Monkeypox – here’s the facts

Taking a look at the latest virus


Jeffrey Dreyer, staff writer

You’ve probably heard something about Monkeypox online, from a friend, on the news. It’s important to know what the facts really are: what is it, how does it spread, what does it do, what can we do?

What is Monkeypox?

Monkeypox comes from the same virus family as smallpox. Recently there has been an outbreak of Monkeypox in certain parts of the United States, the three states with the most infections are New York, California, and Illinois.  Indiana, at time of writing, has 62 cases, including infections in Marion County.
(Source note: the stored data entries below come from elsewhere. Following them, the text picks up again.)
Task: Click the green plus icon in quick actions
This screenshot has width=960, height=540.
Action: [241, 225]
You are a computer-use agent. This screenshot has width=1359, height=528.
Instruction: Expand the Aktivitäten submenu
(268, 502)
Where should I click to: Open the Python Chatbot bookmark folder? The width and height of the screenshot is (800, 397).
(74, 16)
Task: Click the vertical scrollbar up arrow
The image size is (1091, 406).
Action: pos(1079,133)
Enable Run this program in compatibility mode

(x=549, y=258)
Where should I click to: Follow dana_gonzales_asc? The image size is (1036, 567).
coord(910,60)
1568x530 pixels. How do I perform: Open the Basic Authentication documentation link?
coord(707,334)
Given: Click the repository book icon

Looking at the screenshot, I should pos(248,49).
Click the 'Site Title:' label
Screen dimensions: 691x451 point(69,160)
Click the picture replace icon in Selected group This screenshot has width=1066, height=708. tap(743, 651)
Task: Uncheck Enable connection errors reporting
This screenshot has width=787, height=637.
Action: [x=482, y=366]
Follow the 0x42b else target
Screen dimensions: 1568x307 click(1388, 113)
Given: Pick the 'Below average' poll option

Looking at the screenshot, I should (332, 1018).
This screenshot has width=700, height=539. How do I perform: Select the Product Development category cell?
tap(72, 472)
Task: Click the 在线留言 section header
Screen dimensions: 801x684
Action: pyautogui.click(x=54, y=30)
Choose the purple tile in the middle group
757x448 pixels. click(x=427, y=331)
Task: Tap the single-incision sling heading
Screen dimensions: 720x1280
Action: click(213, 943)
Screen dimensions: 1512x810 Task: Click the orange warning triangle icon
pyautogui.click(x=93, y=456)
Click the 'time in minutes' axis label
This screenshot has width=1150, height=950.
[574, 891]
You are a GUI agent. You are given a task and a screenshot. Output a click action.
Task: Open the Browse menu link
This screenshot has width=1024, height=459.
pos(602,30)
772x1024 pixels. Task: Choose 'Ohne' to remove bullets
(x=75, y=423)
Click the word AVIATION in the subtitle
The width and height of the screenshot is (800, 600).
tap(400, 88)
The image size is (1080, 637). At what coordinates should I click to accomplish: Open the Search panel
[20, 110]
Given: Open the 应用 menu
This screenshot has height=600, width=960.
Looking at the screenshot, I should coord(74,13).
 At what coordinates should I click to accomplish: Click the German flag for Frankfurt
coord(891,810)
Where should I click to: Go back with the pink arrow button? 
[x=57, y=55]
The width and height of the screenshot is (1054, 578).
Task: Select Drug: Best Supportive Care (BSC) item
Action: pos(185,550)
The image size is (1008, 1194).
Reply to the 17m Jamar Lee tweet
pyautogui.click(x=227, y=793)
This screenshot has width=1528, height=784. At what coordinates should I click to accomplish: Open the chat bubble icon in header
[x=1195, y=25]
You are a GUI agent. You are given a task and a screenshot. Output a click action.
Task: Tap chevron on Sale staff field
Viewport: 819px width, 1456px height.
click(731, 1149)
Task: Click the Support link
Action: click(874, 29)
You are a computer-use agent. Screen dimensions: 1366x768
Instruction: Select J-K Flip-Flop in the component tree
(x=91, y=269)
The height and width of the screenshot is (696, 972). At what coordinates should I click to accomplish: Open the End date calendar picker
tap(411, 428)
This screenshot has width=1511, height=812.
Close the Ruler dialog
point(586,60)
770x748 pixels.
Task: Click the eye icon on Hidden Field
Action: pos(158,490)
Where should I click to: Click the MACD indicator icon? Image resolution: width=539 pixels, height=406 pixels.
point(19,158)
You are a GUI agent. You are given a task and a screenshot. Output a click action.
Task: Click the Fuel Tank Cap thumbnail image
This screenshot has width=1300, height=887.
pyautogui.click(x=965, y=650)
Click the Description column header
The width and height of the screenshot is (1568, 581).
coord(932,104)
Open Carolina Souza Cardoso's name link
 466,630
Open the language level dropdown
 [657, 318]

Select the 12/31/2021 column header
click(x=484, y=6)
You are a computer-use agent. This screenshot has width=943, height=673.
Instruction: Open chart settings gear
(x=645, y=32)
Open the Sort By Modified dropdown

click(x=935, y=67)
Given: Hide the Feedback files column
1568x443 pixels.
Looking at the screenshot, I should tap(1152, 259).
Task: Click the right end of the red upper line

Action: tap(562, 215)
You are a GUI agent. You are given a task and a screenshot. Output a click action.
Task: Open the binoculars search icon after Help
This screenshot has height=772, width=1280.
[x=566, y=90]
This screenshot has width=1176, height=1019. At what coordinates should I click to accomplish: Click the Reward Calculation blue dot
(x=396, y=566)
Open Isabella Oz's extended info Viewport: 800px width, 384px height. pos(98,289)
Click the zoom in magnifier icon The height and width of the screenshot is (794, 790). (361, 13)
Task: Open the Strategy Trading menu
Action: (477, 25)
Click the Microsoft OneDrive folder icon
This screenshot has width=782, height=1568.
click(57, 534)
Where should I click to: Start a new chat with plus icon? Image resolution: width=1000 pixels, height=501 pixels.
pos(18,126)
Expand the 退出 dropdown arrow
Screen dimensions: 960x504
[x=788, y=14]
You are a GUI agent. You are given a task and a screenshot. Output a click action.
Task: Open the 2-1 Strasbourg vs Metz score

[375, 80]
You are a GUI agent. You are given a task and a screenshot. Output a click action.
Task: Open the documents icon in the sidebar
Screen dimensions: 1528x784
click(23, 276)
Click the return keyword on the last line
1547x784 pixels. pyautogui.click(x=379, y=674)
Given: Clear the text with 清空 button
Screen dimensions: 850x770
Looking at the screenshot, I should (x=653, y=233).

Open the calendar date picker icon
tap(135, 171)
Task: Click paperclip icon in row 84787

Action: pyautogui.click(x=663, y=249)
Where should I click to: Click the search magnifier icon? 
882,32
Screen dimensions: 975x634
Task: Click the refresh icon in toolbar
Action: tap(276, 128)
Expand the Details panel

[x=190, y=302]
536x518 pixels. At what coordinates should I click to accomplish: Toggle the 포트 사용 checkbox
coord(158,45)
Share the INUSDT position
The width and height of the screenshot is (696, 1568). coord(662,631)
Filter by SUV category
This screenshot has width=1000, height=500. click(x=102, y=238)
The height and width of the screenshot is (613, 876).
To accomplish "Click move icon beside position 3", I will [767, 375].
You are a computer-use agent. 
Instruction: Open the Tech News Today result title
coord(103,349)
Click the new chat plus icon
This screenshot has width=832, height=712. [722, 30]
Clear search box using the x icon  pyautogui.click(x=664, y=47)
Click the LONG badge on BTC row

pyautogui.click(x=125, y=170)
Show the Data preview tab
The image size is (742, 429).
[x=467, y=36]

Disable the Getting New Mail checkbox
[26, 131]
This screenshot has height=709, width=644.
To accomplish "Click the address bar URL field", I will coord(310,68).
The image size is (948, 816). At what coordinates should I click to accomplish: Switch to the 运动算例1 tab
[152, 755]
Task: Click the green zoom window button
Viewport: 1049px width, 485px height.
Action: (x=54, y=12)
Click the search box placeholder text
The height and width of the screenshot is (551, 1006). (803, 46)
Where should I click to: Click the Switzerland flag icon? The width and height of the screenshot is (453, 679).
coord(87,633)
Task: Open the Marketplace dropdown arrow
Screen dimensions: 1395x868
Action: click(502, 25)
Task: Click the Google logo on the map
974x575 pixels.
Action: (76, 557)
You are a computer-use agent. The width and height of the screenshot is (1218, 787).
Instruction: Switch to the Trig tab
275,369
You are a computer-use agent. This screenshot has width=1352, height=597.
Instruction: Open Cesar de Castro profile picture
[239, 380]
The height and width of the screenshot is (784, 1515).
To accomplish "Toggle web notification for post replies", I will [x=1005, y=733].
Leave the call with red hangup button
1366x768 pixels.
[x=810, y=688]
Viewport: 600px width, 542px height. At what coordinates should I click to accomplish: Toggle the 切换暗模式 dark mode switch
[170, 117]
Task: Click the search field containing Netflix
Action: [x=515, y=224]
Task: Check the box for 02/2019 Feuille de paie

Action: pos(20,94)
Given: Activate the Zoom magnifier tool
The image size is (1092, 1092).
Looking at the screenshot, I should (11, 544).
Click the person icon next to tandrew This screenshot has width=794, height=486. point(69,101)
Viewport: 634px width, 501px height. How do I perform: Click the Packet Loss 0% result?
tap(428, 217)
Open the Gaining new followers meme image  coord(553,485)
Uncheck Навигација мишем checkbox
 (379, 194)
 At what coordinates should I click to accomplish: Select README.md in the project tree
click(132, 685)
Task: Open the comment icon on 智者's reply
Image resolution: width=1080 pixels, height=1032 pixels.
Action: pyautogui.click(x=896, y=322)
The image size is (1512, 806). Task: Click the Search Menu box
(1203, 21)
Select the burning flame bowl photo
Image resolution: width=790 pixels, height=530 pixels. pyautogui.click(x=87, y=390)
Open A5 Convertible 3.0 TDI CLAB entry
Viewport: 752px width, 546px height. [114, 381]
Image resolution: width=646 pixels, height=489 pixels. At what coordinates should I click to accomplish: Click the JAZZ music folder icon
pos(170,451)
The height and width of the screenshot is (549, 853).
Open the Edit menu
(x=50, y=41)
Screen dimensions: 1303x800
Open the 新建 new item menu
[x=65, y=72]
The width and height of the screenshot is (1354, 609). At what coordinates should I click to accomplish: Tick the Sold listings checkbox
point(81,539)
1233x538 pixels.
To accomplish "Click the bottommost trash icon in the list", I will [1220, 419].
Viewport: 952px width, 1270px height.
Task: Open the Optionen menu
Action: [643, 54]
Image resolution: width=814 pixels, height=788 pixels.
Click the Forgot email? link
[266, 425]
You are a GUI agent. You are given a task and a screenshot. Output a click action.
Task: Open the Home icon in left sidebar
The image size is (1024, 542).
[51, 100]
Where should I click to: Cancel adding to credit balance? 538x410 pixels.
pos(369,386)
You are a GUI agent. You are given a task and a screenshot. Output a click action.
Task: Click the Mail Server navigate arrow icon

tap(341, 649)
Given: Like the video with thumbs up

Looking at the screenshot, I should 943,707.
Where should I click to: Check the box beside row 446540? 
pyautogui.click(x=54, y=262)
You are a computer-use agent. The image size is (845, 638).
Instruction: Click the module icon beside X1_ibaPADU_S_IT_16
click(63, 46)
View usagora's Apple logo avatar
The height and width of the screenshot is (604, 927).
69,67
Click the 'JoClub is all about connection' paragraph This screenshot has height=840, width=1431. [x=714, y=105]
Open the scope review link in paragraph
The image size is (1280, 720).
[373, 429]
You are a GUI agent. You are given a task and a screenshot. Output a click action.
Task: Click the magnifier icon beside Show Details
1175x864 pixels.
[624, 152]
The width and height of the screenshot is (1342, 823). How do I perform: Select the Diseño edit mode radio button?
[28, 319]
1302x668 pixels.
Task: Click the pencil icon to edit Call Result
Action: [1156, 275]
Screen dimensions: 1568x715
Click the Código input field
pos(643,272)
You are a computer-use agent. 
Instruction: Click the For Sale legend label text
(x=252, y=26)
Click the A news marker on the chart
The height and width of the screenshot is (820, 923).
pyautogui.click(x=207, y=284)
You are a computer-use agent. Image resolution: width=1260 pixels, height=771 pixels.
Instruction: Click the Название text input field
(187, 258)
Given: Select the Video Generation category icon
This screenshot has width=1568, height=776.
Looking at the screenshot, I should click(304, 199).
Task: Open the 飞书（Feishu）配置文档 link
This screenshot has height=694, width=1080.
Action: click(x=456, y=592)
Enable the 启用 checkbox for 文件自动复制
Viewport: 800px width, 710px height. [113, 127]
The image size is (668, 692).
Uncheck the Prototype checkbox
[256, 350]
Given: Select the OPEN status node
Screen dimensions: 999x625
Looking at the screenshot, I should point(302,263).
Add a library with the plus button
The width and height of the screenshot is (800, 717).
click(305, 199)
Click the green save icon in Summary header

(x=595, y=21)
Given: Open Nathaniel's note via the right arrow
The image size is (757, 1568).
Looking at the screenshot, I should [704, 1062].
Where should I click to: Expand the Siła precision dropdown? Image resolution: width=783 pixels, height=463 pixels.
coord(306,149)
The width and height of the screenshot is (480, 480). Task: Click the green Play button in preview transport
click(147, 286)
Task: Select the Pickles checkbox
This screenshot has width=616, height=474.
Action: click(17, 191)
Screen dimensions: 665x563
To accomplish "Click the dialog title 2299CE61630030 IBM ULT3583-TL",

Transmission: how does it spread?

Monkeypox spreads through close contact with infected persons/fluids from infected persons. Direct contact with the scabs formed by Monkeypox has a high chance of transmitting the virus. Touching surfaces or objects used by infected persons may also transmit the disease to you. Monkeypox has limited spread through the air, though prolonged face-to-face interaction may spread it. Monkeypox is considerably less contagious than COVID-19. For as long as an individual is presenting symptoms of Monkeypox, they are considered infectious and should isolate themselves and disinfect objects they share with others.

Symptoms: what does it do?

Within three weeks following exposure to the virus, infected individuals will begin presenting symptoms. The symptoms generally will begin similarly to the flu, then 1-4 days afterward they will develop a rash on the skin; Monkeypox does not develop the same for every infected individual. Some people may develop a rash, then develop other symptoms, others may only develop a rash.  As long as the rash or any scabs which may develop are on the skin, the person is contagious. Scarring may develop on any region infected with Monkeypox. It is recommended to avoid touching infected areas on the body to prevent it from spreading further on you. Monkeypox is rarely fatal.

Symptoms that may develop include:

  • Fever
  • Chills
  • Swollen lymph nodes
  • Exhaustion
  • Muscle aches and backache
  • Headache
  • Respiratory symptoms (e.g. sore throat, nasal congestion, or cough)

Prevention: what can we do?

Vaccines are available for Monkeypox. The CDC recommends that any person exposed to the virus or that has a higher chance of getting it receive the vaccine. Disinfecting surfaces or objects that you share with strangers with an EPA-registered disinfectant is also recommended, to lower the risk of transmission.


All this being said, it’s important to know that if you take the right precautions, you’ll be okay. It’s important that we’re all informed so that we can properly protect ourselves. Stay safe BD.